Havilar drained her cup. “I want my own room.”

That drove the last of the air from Farideh. “What?” Havilar did not look at her.

“Of course,” Tam said. “You’ll need to answer questions. Be checked. We need to be sure this isn’t something bigger.”

“It’s not,” Farideh said, but she could hardly get the words out. “It’s only us.”

Tam sat down in the desk’s chair. “We need to make sure you’re well enough, too. I’ll stay with you.” He turned to Dahl. “Send for Mehen. Right now.” He hesitated before adding, “Brin too.”

Farideh clung to the cup as if it might be an anchor, and shut her eyes tight as the world started swimming. She had to fix this. She had to make Sairché fix what she’d wrought.

There were, Dahl thought, standing before the closed door, a hundred other things he could be doing. That sending to Everlund. Re-sorting the handler’s reports. Attempting to contact Sembia again. Get Tam an hour or so to get his hair cut and his beard trimmed. He took a mouthful of whiskey from the flask in his pocket, rubbed a thumb nervously over the card case in his hand, and then knocked anyway.

Khochen had been on him the very breath the door to the guest room had closed, but Dahl had brushed her off, unable to form an appropriate answer to any of her questions: Who are they? How do they know Tam? What’s going on? He couldn’t fathom the full answer to that last one in particular, even as Tam repeated the wizards’ and healers’ findings, the twins’ answers to the same questions.

“They’re remarkably healthy,” Tam said. “Aside from a little muscle weakness, a little slowness of the reflexes. Aside from losing seven and a half years of memories.”

“They just volunteered that it was a deal with a devil?” Dahl asked.

Tam studied his desk. “Could be worse, I’m sorry to say. At least it seems to be an isolated event, not some harbinger of a new invasion. Another front to the wars.”

Dahl held his response in-not wanting to disagree, not wanting to be wrong, not wanting to be right-until he was quite sure he might burst. “But why would a devil just set a person-set people aside for over seven years? There has to be more to it.”

“That I won’t doubt,” Tam said. “But it’s not either of their doing. Neither one has the sort of mark such evil leaves. Perhaps it was some kind of punishment.”

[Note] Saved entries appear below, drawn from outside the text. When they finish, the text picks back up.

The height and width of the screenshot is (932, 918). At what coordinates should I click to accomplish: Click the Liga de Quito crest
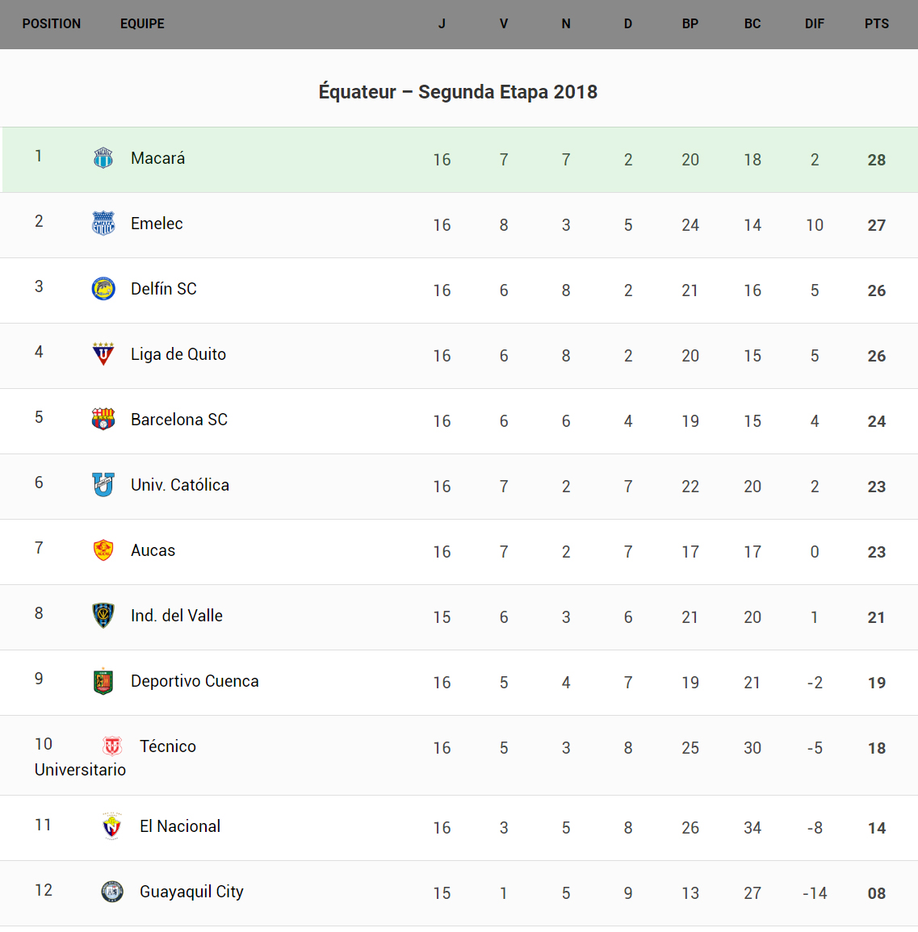103,353
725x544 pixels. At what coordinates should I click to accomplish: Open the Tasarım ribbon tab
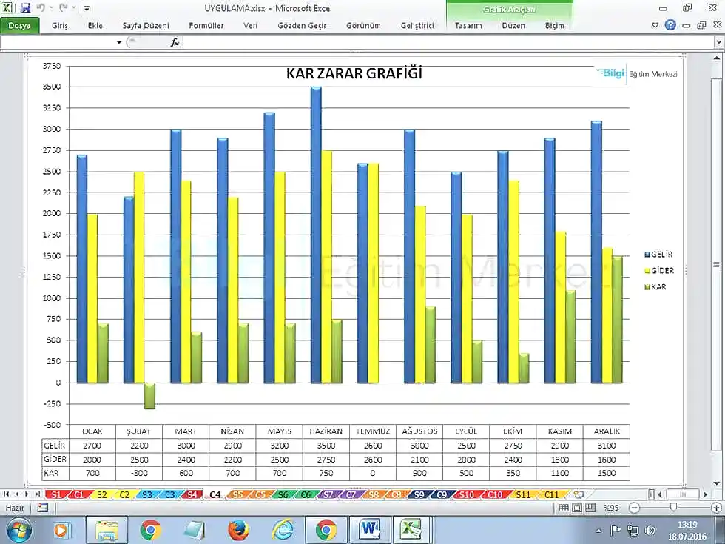coord(468,25)
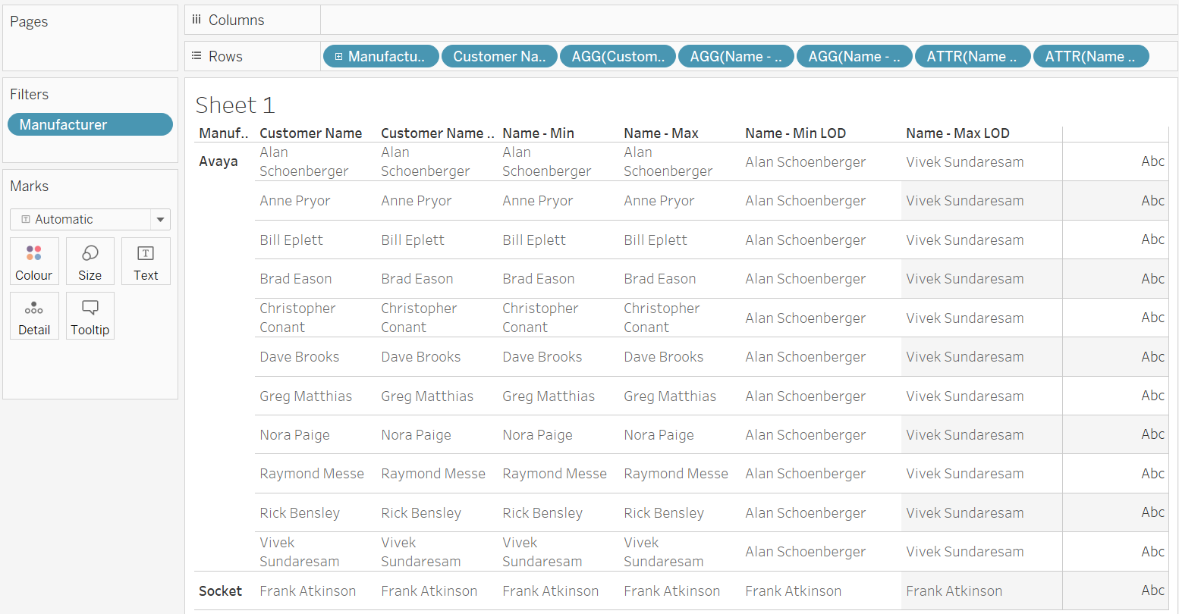Click the Sheet 1 title

(235, 105)
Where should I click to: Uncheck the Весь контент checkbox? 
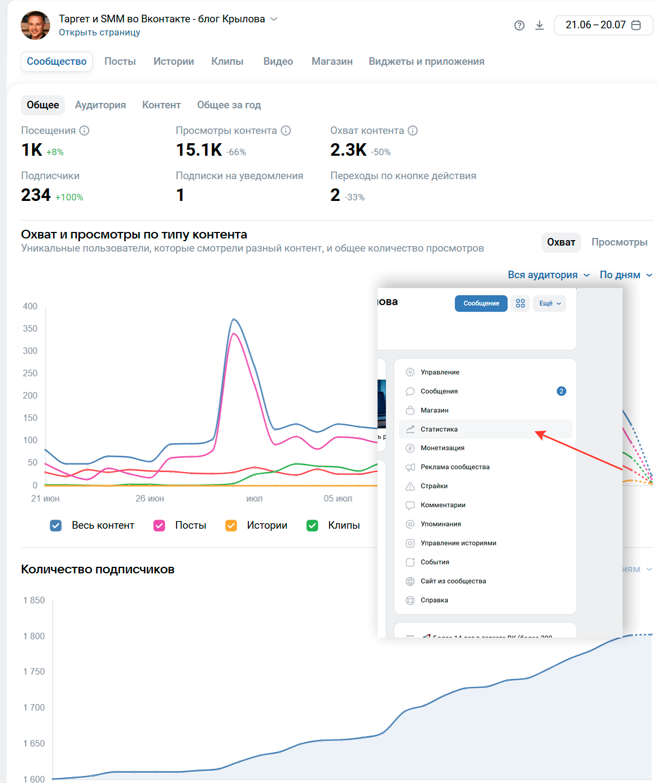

“Or a small step in a greater plan?” Dahl suggested. “I’m not saying she’s wicked, but you’re not going to argue in Lorcan’s favor.” He thought of the devil Farideh had an agreement with, the smirking human face he’d worn the last time Dahl had seen him, the last time Dahl had left a gift for Farideh. If Dahl was a prat, that one was a straight bastard.

Tam sighed. “I would argue he has moments of goodness, and I suspect he’s not the sort to lead an invasion of the mortal plane. But I wouldn’t trust him to black my boots, no.” He paused. “When will Mehen arrive?”

“The day after tomorrow. Earliest appointment for the portal.”

“So you have that long to tease anything useful out of them then,” Tam said. “Once Mehen’s here, I doubt he’ll let anyone near them for a time, and if you’re right. . well, it might be too late.”

“I don’t-” Dahl stopped himself and tried again. “Is that the wisest course? Surely there’s someone else. Someone they’re more likely to talk to.”